### Work order
With the first line below as the start and the line containing "Open Received Intellectual" as the end, copy every line between them exactly, ends included.

### Records for this exercise
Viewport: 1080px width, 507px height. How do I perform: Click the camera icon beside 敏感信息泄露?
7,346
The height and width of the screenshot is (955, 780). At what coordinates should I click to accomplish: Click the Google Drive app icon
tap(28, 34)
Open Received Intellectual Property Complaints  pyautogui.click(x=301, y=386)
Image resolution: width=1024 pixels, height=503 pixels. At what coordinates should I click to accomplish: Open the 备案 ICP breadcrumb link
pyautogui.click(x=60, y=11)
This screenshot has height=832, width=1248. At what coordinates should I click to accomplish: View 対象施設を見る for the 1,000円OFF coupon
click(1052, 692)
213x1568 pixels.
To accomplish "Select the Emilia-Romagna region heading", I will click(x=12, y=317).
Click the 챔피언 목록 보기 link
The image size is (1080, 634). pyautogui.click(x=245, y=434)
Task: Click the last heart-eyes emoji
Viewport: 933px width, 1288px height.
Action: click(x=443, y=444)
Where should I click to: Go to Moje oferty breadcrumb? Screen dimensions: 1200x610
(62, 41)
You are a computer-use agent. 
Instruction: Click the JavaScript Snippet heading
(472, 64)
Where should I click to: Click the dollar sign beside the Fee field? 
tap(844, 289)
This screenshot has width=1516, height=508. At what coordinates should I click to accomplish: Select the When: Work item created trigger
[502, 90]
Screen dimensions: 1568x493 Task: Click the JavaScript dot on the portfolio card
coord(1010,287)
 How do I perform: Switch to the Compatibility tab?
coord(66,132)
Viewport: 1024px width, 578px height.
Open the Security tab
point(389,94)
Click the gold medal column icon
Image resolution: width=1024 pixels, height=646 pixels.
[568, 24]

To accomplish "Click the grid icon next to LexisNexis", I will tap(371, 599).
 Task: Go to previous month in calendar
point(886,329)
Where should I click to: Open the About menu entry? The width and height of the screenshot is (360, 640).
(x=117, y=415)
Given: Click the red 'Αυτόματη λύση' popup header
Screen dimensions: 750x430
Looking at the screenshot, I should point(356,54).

### Reply to the exercise
Viewport: 1080px width, 507px height. How do I perform: Click the camera icon beside 敏感信息泄露?
7,346
The height and width of the screenshot is (955, 780). At what coordinates should I click to accomplish: Click the Google Drive app icon
tap(28, 34)
Open Received Intellectual Property Complaints  pyautogui.click(x=301, y=386)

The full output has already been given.